Второй женщиной Мэта была стюардесса средних лет, которая подрабатывала как call girl. Удовлетворения от клиентов она получала весьма редко, а заводить постоянного хахаля ей не хотелось, пока не накопит целевую сумму денег. Однако тело требовало своего – то есть наслаждения, и для этого она держала необременительного Мэта и ещё пару fuck buddies, которые являлись к ней в квартиру и без лишних слов снимали с неё томительное напряжение.

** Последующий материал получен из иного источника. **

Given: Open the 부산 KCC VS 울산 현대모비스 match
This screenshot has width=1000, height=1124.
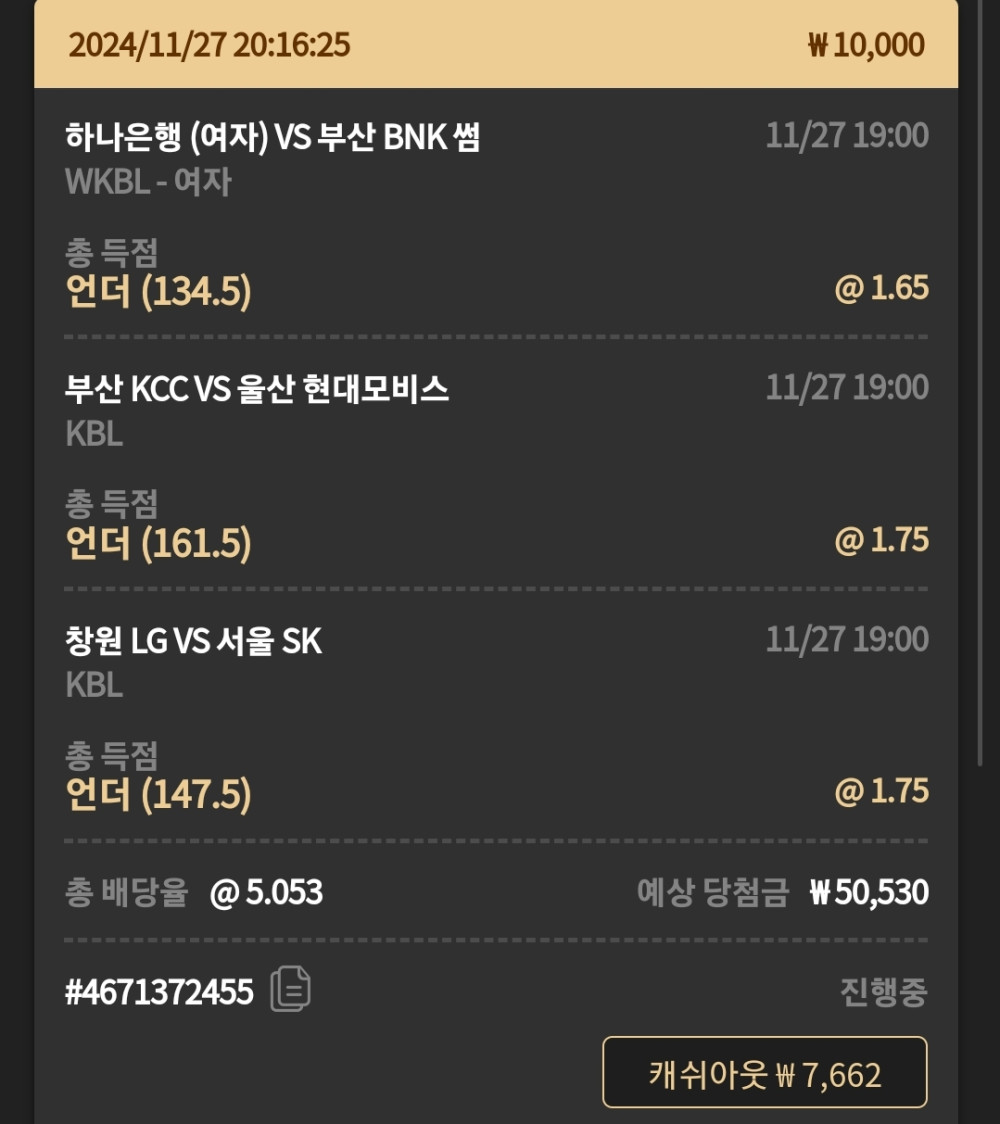Looking at the screenshot, I should [x=256, y=389].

Такого рода эффективные знакомства не занимали времени на непроизводительное «поддержание отношений» и не отнимали душевную энергию Мэта. Он называл их идеальными. А вот отношения с Кэри идеальными называть уже было невозможно, и это тревожило Мэта.

Кимико относилась с уважением к занятости мужа, но Мэт этим не злоупотреблял и полностью посвящал субботу и воскресенье семье. А тут в эту святыню стала пытаться вторгнуться Кэри, просящая внимания, а точнее, учащения ебли. Когда Мэт запретил ей звонить по телефону на работу, она стала забрасывать его письмами по электронной почте и молила отвечать на свои нежные слова. Кэри вела себя так, будто бы она не была замужем – её связь с мужем стала настолько условной, что в отличие от Мэта, ей требовалось огромное количество внимания и постоянных контактов – то, что для Мэта было обременительно, ибо всё это он находил в своей семье.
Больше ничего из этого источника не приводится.